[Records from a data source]
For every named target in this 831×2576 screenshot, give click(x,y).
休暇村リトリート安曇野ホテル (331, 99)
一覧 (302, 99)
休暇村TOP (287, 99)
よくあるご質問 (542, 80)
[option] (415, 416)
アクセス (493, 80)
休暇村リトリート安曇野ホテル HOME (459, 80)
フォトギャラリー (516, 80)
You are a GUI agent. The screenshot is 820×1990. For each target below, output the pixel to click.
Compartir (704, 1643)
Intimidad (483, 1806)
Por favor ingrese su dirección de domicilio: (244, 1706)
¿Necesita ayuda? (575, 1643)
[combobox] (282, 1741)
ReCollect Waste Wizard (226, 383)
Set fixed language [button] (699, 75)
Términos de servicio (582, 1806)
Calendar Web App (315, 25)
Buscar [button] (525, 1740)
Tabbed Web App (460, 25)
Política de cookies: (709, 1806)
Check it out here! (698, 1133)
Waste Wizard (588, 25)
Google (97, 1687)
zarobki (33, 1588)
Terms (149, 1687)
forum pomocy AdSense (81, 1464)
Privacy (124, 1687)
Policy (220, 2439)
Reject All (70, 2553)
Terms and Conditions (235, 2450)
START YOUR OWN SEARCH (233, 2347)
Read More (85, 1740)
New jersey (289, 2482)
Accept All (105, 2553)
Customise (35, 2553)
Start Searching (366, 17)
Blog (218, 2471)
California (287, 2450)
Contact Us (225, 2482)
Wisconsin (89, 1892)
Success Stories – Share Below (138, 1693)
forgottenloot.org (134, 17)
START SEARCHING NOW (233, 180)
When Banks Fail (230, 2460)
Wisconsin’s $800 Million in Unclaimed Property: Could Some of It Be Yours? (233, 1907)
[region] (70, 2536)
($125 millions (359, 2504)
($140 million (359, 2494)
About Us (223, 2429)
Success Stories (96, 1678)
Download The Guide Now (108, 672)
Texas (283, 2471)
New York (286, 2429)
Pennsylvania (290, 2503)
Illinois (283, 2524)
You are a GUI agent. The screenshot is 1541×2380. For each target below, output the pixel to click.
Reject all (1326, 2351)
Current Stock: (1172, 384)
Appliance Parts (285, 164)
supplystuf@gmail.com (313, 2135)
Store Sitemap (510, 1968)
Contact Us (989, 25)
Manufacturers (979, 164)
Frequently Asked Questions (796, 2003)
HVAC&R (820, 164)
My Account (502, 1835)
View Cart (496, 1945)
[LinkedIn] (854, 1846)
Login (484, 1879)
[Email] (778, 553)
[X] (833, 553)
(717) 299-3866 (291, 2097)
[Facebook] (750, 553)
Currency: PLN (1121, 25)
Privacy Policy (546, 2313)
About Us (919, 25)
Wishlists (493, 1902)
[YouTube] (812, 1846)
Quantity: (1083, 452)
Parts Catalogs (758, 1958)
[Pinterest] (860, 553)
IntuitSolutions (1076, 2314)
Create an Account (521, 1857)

**WHAT TO DO:**
Reply with an exact copy of the lines running from the one containing "($125 millions (359, 2504)" through the end of the entries above, both ends included.

**SOLUTION FOR THIS PROBLEM:**
($125 millions (359, 2504)
($140 million (359, 2494)
About Us (223, 2429)
Success Stories (96, 1678)
Download The Guide Now (108, 672)
Texas (283, 2471)
New York (286, 2429)
Pennsylvania (290, 2503)
Illinois (283, 2524)
You are a GUI agent. The screenshot is 1541×2380. For each target below, output the pixel to click.
Reject all (1326, 2351)
Current Stock: (1172, 384)
Appliance Parts (285, 164)
supplystuf@gmail.com (313, 2135)
Store Sitemap (510, 1968)
Contact Us (989, 25)
Manufacturers (979, 164)
Frequently Asked Questions (796, 2003)
HVAC&R (820, 164)
My Account (502, 1835)
View Cart (496, 1945)
[LinkedIn] (854, 1846)
Login (484, 1879)
[Email] (778, 553)
[X] (833, 553)
(717) 299-3866 (291, 2097)
[Facebook] (750, 553)
Currency: PLN (1121, 25)
Privacy Policy (546, 2313)
About Us (919, 25)
Wishlists (493, 1902)
[YouTube] (812, 1846)
Quantity: (1083, 452)
Parts Catalogs (758, 1958)
[Pinterest] (860, 553)
IntuitSolutions (1076, 2314)
Create an Account (521, 1857)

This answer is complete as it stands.